Lodging a complaint.
You may lodge a complaint with a data protection authority such as the supervisory authority of your usual place of residence. A full list of EEA data protection authorities is available here. You can also lodge a complaint with the Irish Data Protection Commission, which is the competent supervisory authority for Workday Limited. Alternatively, you may request the details of your competent data protection authority by using the contact details at the bottom of this Privacy Statement.
Exercising your privacy rights.
Workday will not discriminate against you for exercising your rights. Workday does not make decisions based solely on automated processing that produces legal or similarly significant effects as part of the processing activities covered by this Privacy Statement. If your personal information has been submitted to us by or on behalf of a Workday customer and you wish to exercise any rights you may have under applicable data protection laws, please inquire with the applicable customer directly.
To exercise your rights with respect to information covered by this Privacy Statement, please contact us using the contact details at the bottom of this Privacy Statement or by submitting a request through our Request Portal. You must provide the information listed in the Request Portal so that Workday can verify your identity. Workday will take steps to verify your identity, including validating your name and the email you use when interacting with Workday. You may also authorise another person or third party to submit a request to exercise your rights by providing written permission in conjunction with the submission of the requested information or by giving the third party your power of attorney. We will acknowledge your request and provide a follow-up substantive response within a time period permitted by applicable law. In the event that Workday needs an extension to fulfil a request, we will notify you. If we deny your request, we will provide reasons for that denial.
You may opt out of the sale or sharing of your personal information for targeted advertising by clicking “Cookie Preferences” below or by implementing the Global Privacy Control (GPC). For instructions on how to download and use GPC, please visit https://globalprivacycontrol.org. See our Cookie Notice for more information.
If you reside in the EEA, the UK or Switzerland, Workday Limited in Ireland is the controller for your personal information, and Workday (UK) Limited is its representative in the UK.
For all other individuals, Workday, Inc. is the controller for your personal information.

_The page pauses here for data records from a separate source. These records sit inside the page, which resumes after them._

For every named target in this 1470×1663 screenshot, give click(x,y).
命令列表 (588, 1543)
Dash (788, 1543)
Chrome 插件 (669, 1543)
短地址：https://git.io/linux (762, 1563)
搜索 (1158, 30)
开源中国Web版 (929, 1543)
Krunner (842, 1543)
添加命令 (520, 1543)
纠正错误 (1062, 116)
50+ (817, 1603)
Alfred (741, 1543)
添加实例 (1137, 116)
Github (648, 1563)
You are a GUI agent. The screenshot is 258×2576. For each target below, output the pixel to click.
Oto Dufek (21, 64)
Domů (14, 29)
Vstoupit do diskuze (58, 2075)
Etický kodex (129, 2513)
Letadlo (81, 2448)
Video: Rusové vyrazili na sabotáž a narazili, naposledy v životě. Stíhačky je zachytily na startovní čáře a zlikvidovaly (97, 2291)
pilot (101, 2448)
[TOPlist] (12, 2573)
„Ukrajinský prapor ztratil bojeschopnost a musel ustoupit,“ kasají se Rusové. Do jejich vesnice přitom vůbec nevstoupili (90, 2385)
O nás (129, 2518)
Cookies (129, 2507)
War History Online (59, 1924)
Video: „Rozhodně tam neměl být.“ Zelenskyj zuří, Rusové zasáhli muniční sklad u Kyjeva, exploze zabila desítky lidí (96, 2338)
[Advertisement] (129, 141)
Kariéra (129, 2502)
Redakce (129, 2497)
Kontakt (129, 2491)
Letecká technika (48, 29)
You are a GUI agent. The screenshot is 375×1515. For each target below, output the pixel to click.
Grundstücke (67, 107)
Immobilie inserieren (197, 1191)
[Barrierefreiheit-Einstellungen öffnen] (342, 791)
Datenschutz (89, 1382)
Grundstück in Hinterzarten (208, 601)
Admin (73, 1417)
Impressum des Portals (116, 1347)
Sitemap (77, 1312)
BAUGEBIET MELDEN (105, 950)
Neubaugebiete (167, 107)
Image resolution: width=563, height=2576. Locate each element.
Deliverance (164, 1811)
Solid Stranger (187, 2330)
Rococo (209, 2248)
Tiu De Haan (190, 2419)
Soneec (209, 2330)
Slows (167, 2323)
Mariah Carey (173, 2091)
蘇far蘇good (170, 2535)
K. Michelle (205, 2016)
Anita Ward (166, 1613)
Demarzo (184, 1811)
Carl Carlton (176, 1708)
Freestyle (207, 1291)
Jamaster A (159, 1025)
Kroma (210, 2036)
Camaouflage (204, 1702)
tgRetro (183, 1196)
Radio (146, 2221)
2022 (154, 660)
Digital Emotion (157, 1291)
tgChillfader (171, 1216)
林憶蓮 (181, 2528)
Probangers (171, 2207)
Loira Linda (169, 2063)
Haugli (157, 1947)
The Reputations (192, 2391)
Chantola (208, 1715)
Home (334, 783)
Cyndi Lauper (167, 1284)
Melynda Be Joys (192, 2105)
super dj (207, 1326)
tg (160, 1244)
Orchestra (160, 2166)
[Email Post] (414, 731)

If you have any questions about this Privacy Statement, or wish to exercise your rights, please submit your request through our Request Portal. You may also contact us at one of the mailing addresses below:
Workday, Inc. Attn.: Privacy 6110 Stoneridge Mall Road Pleasanton, CA 94588 USA |
|
Workday Limited Attn.: Privacy Ireland |
|
Workday (UK) Limited |
If you have an unresolved privacy or data use concern that we have not addressed satisfactorily or you wish to appeal, please contact our US-based third-party dispute resolution provider (free of charge) at https://feedback-form.truste.com/watchdog/request.
This Privacy Statement may be amended or revised from time to time at the discretion of Workday. Changes to this Privacy Statement will be posted on the website and links to the Privacy Statement will indicate that the statement has been changed or updated. If we propose to make any material changes, we will provide notice on this page prior to the change becoming effective. We encourage you to periodically review this Privacy Statement for the latest information on our privacy practices.